As authorities were getting ready to re-open a Wellington, New Zealand highway tunnel that had been closed for construction on Monday, a drunk man jumped down from an overhead walkway and took a dump in the middle of the road.
The rogue poo took awhile to resolve itself because a clean up crew had to be brought in to remove the excrement (the supervisor that was present refused), delaying the opening of the tunnel from 6 a.m. to 6:45 a.m. and messing up rush hour traffic.
The man has since explained his motivations behind his hit-and-run poo, and it is possibly the best reason to poo anywhere.
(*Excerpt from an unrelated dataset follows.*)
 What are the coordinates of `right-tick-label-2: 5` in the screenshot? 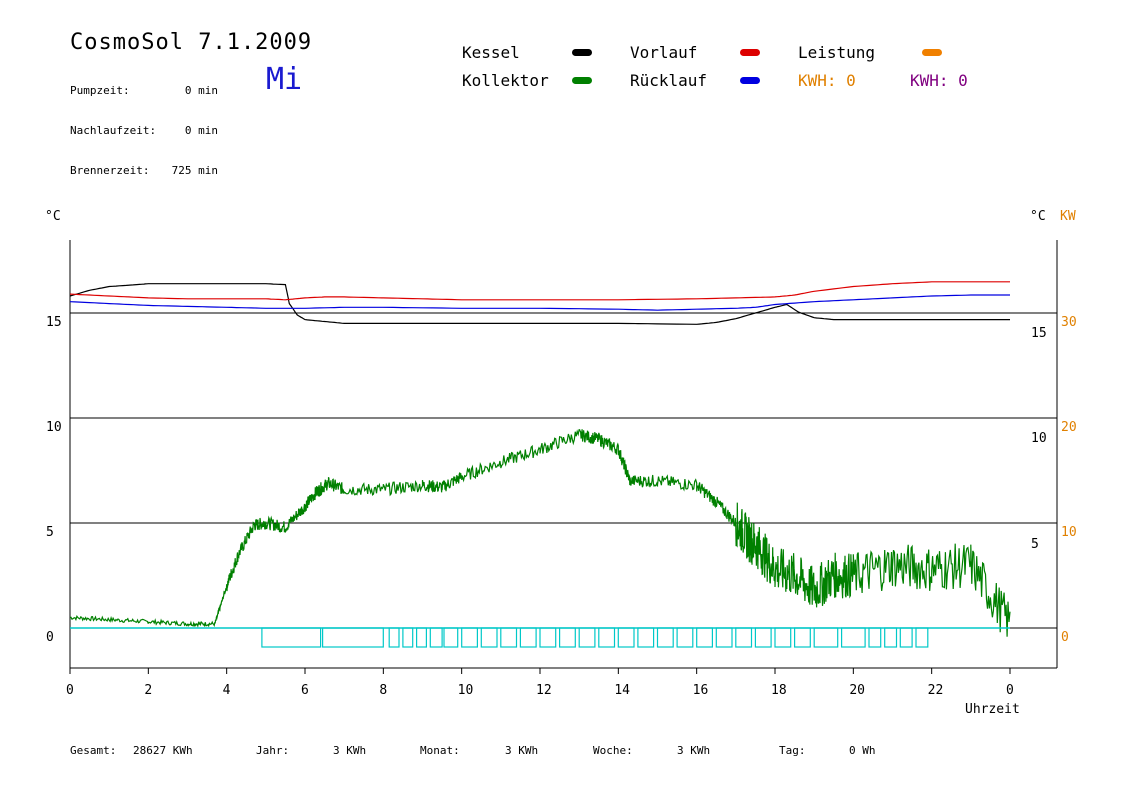 It's located at (1035, 544).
He said:
“How many times do you get a chance to fucking shit in the tunnel?”
The New Zealand Herald reports that authorities are feeling forgiving toward the pooper:
“This was a rare incident in which a drunk man made a poor decision outside of the project team’s control which resulted in delay of the tunnel reopening,” [read the incident report]...
There was no suggestion the man was charged but police commonly issue pre-charge warnings to drunk people who commit minor offences and have no criminal record.
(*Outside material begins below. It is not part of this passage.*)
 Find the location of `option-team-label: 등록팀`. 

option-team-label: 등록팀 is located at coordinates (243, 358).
Why couldn’t they just leave the shit on the road? If the pooper had struck New York, that’s certainly what would have happened, but New Zealanders are apparently concerned with motor safety.
“Effluent of any kind can be dangerous to road users like motorcyclists, as it makes the road surface slippery. This can be especially hazardous inside a tunnel, and we had a responsibility to ensure that the road surface was safe before opening the tunnel to motorists,” said the New Zealand Transport Agency’s regional performance manager Mark Owen in an interview.
I hope we move forward from this incident keeping the pooper’s outlook on life in our hearts. May we all live life standing pants-down in the middle of a highway, the wind in our hair, shit streaming down our legs.